5) Tarion’s V.P. Ms. Waraich, past-president of the Liberal Party, seemed pleased to state: “this is the builder’s warranty”. Not the whole truth. The builder pays the warranty fee initially, then passes it on to the consumer in the purchase contract, and it’s usually not itemized. The warranty is mandatory under Ontario law, you can’t opt out of it, you’re stuck with Tarion.
6) Re policy-making, the new chair said Tarion is un-biased toward builders, and develops policies to protect consumers. He gave the usual example of making builders pay for major structural defects, whereas this was previously paid for out of the warranty fund. Not so either. We understand from several sources that good builders were fed up paying for sloppy builders’ work, and wanted them to pay for their own defects, so this new policy was developed. But Tarion spins this as – look how consumer-friendly we are! These are the same board members who try to sell us “builders are all consumer members”, and “builders are the best ones to speak for the consumer.” They seem to think we’re fools.

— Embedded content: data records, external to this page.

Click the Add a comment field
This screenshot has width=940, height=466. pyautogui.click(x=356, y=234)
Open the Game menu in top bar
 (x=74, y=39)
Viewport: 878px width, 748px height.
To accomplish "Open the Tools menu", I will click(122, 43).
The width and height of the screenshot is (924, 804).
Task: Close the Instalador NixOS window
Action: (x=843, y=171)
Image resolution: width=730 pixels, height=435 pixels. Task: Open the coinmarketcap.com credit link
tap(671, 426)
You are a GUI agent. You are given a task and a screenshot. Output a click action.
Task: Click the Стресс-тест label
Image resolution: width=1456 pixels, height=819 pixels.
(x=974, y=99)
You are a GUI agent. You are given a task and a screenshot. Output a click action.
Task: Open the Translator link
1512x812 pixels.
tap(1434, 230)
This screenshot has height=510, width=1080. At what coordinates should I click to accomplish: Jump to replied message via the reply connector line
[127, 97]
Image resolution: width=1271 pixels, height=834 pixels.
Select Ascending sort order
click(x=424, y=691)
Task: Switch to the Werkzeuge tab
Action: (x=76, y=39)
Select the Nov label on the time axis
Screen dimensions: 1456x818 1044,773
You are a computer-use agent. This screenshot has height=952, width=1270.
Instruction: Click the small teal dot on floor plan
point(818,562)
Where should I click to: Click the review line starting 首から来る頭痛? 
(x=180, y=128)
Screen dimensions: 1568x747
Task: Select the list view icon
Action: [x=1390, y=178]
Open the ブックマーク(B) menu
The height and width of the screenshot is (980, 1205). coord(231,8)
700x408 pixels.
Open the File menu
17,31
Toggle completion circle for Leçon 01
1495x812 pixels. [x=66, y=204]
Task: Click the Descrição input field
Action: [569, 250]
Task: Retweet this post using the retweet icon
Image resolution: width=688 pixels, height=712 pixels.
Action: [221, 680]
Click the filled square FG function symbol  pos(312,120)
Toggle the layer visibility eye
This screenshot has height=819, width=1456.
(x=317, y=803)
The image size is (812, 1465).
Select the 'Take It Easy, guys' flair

At the end of the 2-hour webcast, the CEO lamented “Tarion is a misunderstood organization”, and “staff at Tarion truly cares“, “but we can’t be the lightning rod for everything which goes wrong“.
He won’t find a lot of sympathy for this. Tarion is a government-granted monopoly, has no competitors, operates free of any real oversight, pays sky-high “secret” executive compensation, and sits on over $400 million, most of it collected from warranty fees passed on to consumers.
They’ve built firewalls to suppress real consumer feedback, they block homeowners on social media, and hide behind a webcast annual meeting. They drop the “L“-word (lawyer) whenever they can to scare off pesky consumers, block consumer advocates from board or senior positions, and their annual meeting is, frankly, embarrassing to watch.
Why does our Ontario government keep trying to sell us the idea this is a “consumer protection” organization? Because builder lobby groups are deep-pocketed, politically well-connected, and new home building is a huge economic engine the government is reluctant to reign in. And powerful industries don’t like being reigned in either. Consumers have to fend for themselves, and have no access to power-brokers or policy-making. The government is supposed to be on the consumer’s side, but it seems they’ve followed the money and power.
Hopefully a change in government, widely expected on June 8th, 2018, will finally take real action. A new government must show this “black box” for what it really is, another builder lobby group, this one financed by the consumer.